What made you want to become a volunteer for Mama’s Kitchen?
Summer: I was the first one to start volunteering with Mama’s Kitchen. It was actually in 2000. We had just moved to San Diego from Boston, and we didn’t know anyone. We were walking around City Fest in Hillcrest, and we came across the Mama’s Kitchen booth. I had been volunteering at a soup kitchen in Boston and we would bring a lot of the food that was left over to the park nearby … [for] people who were unable to make it to the kitchen. So, when I saw Mama’s Kitchen and I saw what their mission was and talked to the volunteers, it really resonated with me.
Brad: Summer’s delivery route was in University Heights and she would tell me about a client that had given her a book or some other rewarding experience, and after getting settled into my work routine, I realized I had some available time to offer.

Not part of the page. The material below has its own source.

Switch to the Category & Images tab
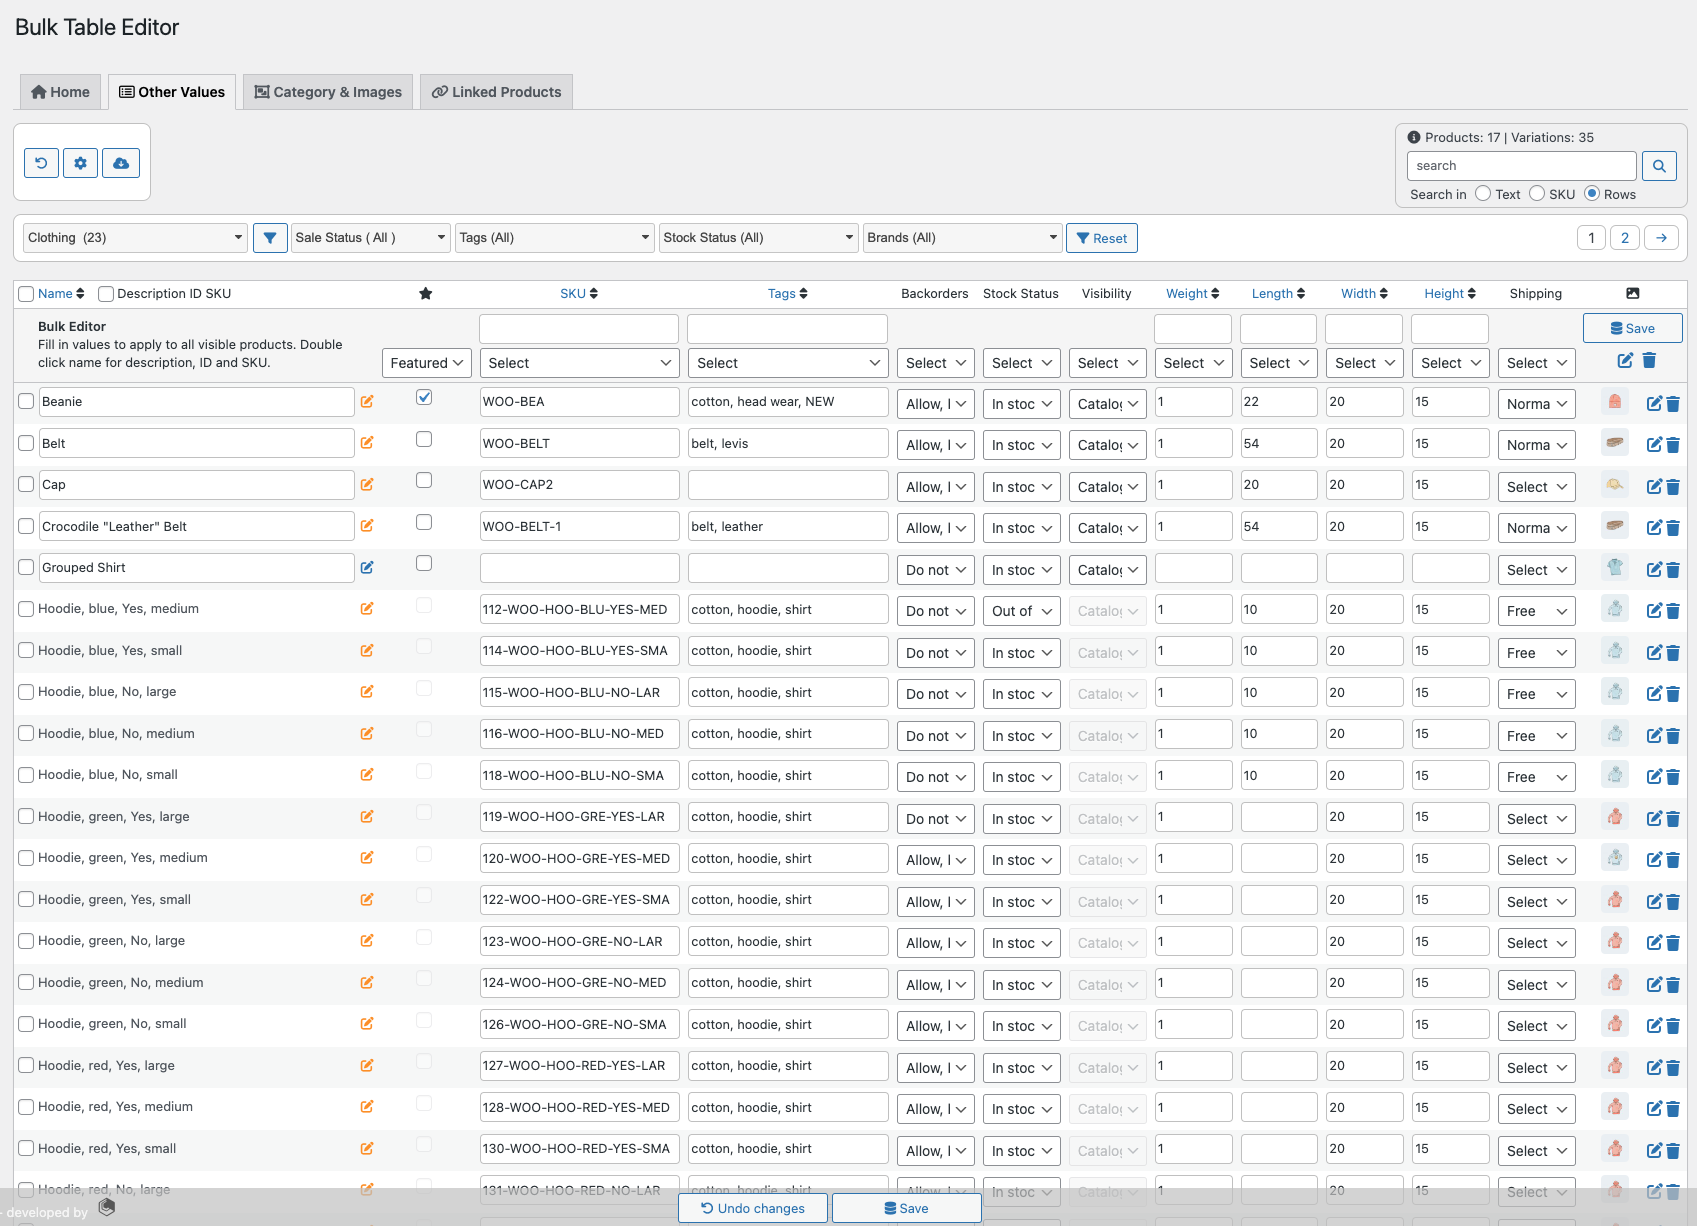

What do your volunteer duties entail?
Brad: We’ve done a few other things over the years, but, primarily, we do meal delivery. At this point, we do it every other week. We pick up our meals, then hit the road. We deliver to about 10 people, sometimes a little bit less, sometimes a little bit more. We drive around City Heights and stop at all the different places. Some clients need more help than just handing them the bag, but for the most part, it’s just a handoff and maybe some chit chat for someone who needs it. [It] takes us usually no more than an hour from pickup to completion.
How did volunteering become a family affair?
Summer: Our kids have always been part of this. We’ve been doing this for 23 years, and our oldest is 18, so Mama’s Kitchen has been in our life longer than our children have. But as the years went on, sometimes they were just sitting in the car—let me tell you, we know every bathroom stop in City Heights thanks to toddlers in the car—and, as they got older and they were able to do more, they were able to get out at each stop and help bring the bags up and deliver the meals. We’ve had clients who really looked forward to seeing the kids—we had one client who always had candy for them. They’re older now, so they’ve gotten busier. But there’s always one of us going to pick up meals and deliver. Sometimes there’s five of us, sometimes there’s three of us, or two of us. But it’s been a very big part of their lives. They don’t know a life without some kind of commitment to delivering meals for Mama’s Kitchen.
What do you like best about volunteering at Mama’s Kitchen?
Brad: Seeing clients get better has always been one. And some of the memories of when the kids were younger, like the candy stop, or another house where the backyard was kind of overgrown and the kids loved go to what they call the “jungle house.” That and the people at Mama’s Kitchen—interacting with the people who work there or volunteer on a regular basis.
Summer: Well, Brad stole my thunder. The same thing is true for me—it’s the connections with the staff. At Mama’s Kitchen over the years, we’ve seen people come and go, but all of the staff at Mama’s Kitchen are so dedicated to the mission and it’s inspiring, as a volunteer, to continue to see people who make it happen. Having those relationships has been amazing. And also, the connections we’ve been able to make with clients and being able to make connections with our community, it’s just been endlessly rewarding.